TO DO
1) According to the article on AIDS treatment, how many people in sub-Saharan Africa were receiving treatment at the end of 2008?
2) Summarize the article on AIDS treatment in two sentences.
3) Write the next part of the article on AIDS treatment, picking up after its last sentence.

EXCERPT
————————
By the end of 2008, a million additional people in low- and middle-income countries were receiving anti-AIDS drugs — a tenfold increase since 2000, when just a couple hundred-thousand people in developing countries were getting the anti-retroviral drugs that keep HIV from progressing to a deadly condition.
The greatest progress was in Africa, among pregnant women who got treatment to prevent their children from becoming infected.
Currently, more than 4 million people are in treatment, says Dr. Teguest Guerma, the interim HIV/AIDS director for the World Health Organization. That's a 39 percent increase in one year.
"The greatest gains were seen in sub-Saharan Africa, where two-thirds of HIV infections occur," she said. "An estimated 2.9 million people were receiving treatment at the end of 2008."
Still, more than half of the people who need treatment are not getting it. For every step forward, there were at least two steps backward. In 2008, 2.7 million more people became infected.
Protecting Children
There has been progress in protecting children from the disease. About 2 million children who are infected were infected by their mothers. But health care workers have been much more effective in getting pregnant women enrolled in programs that protect a child from the mother's HIV infection, something that virtually never happens in developed countries. There was a 45 percent increase in women who take drugs that prevent mother-to-child transmission.
————————
GIVEN DATA
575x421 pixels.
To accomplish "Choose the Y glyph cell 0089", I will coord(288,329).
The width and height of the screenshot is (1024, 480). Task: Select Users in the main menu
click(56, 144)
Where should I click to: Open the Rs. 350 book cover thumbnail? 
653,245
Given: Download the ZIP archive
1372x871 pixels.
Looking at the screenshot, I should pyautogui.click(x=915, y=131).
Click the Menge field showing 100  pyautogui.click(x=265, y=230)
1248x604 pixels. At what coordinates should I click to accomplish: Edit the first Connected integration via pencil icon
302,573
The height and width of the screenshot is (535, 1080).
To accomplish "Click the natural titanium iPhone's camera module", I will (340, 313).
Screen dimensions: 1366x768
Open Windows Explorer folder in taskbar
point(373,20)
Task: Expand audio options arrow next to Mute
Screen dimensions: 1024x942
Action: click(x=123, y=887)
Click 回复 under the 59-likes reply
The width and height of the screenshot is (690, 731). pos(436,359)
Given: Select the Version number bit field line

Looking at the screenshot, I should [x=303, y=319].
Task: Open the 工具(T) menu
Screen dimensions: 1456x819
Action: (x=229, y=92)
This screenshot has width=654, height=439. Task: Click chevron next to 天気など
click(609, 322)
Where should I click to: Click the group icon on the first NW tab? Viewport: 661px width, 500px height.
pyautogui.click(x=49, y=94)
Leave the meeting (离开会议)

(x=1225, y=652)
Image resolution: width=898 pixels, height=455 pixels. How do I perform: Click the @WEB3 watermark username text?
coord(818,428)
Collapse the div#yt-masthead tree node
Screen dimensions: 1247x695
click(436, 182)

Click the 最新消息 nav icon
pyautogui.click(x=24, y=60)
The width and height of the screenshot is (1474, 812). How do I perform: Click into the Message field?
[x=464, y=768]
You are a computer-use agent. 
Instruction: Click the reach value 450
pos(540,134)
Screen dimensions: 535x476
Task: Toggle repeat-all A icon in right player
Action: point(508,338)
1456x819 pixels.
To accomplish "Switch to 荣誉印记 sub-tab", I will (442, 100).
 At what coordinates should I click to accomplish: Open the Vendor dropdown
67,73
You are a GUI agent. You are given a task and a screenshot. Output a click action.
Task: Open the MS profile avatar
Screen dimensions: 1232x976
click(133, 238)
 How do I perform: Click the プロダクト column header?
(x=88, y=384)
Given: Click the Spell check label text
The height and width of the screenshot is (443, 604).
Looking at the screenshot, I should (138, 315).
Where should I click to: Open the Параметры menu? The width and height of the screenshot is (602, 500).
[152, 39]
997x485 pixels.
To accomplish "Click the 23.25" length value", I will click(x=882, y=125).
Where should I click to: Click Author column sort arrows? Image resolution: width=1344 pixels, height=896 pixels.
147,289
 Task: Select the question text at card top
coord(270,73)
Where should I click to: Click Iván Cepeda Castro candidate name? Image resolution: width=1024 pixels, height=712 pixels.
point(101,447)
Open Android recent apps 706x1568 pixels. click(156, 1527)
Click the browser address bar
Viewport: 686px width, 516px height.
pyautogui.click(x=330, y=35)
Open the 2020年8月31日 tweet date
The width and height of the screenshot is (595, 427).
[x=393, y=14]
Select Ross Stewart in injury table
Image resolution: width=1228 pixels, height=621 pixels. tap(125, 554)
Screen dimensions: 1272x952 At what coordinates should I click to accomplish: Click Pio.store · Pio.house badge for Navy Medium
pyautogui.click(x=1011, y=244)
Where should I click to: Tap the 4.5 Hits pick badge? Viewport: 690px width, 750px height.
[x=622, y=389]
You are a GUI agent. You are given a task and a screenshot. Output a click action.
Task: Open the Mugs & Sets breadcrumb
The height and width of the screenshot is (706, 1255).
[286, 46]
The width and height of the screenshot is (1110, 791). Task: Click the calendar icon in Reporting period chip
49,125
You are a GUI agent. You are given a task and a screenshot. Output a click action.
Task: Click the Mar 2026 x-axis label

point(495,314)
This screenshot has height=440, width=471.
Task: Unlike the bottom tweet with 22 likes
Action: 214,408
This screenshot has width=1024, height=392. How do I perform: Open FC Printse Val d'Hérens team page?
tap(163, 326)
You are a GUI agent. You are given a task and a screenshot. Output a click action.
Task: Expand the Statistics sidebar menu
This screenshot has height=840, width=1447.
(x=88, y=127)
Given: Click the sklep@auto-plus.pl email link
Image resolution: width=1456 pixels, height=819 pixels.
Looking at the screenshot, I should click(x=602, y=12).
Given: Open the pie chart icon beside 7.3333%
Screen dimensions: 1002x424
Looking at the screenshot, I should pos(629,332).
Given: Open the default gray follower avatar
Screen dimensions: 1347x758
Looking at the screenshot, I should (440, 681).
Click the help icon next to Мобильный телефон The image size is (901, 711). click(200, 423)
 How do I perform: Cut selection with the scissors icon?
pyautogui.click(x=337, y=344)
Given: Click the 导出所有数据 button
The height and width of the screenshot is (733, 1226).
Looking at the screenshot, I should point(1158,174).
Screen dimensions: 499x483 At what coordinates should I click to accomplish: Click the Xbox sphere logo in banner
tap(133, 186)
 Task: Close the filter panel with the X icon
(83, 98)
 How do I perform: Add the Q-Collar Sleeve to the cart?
————————
EXPECTED OUTPUTS
1) An estimated 2.9 million people.

2) Access to anti-retroviral drugs in low- and middle-income countries grew sharply by the end of 2008, with more than 4 million people now in treatment and the greatest gains in sub-Saharan Africa. Still, more than half of those who need treatment are not getting it, and 2.7 million more people became infected in 2008, although the number of women taking drugs that prevent mother-to-child transmission rose by 45 percent.

3)
In eastern and southern Africa, it's actually higher. Over 50 percent of mothers got the treatments. "These are countries that have very limited capacity to deliver on these programs, but we continue to see progress," said Dr. Chewe Luo, the senior adviser to UNICEF on HIV/AIDS.
Despite this progress, however, 5 million more people need treatment now, at a time when the global recession threatens to reduce funding for such programs.
Funding In Danger
The country with the largest burden of HIV/AIDS has the most people in treatment: South Africa. The government there has long resisted dealing with the epidemic, but now 600,000 of the 1.5 million South Africans who need the drugs are getting treatment.
"Initially there was a lot of reticence. It was thought that we wouldn't be able to run programs in the developing world, that patient population wouldn't be able to take therapy," said Dr. Robin Wood, the director of the Desmond Tutu HIV Center. "We've shown that they can, that we can run very large programs. But the question is can we keep the focus, the funding and political will to move forward?"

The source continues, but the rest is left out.